WORK TASK: For this exercise, restate every line below word for word and drop the images.

RECORDS TO PROCESS:
*** Begin section ***
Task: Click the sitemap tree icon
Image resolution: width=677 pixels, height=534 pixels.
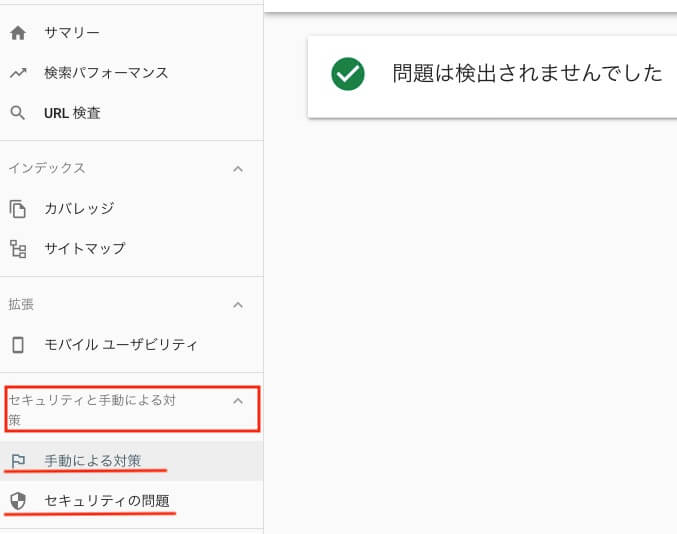Action: pos(18,249)
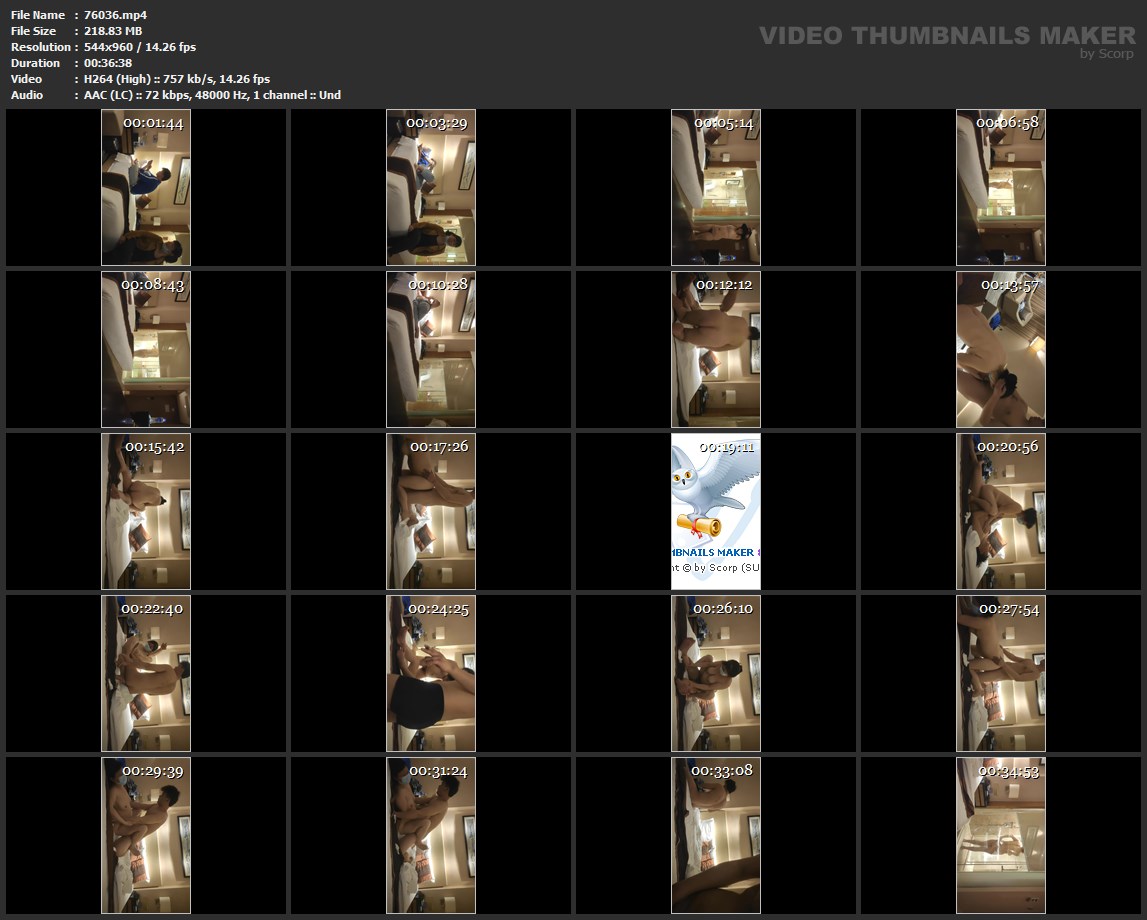
Task: Open the thumbnail marked 00:05:14
Action: [x=716, y=188]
*** End section ***
SOLUTION FOR THIS EXERCISE:
Task: Click the sitemap tree icon
Image resolution: width=677 pixels, height=534 pixels.
Action: pos(18,249)
Task: Open the thumbnail marked 00:05:14
Action: [x=716, y=188]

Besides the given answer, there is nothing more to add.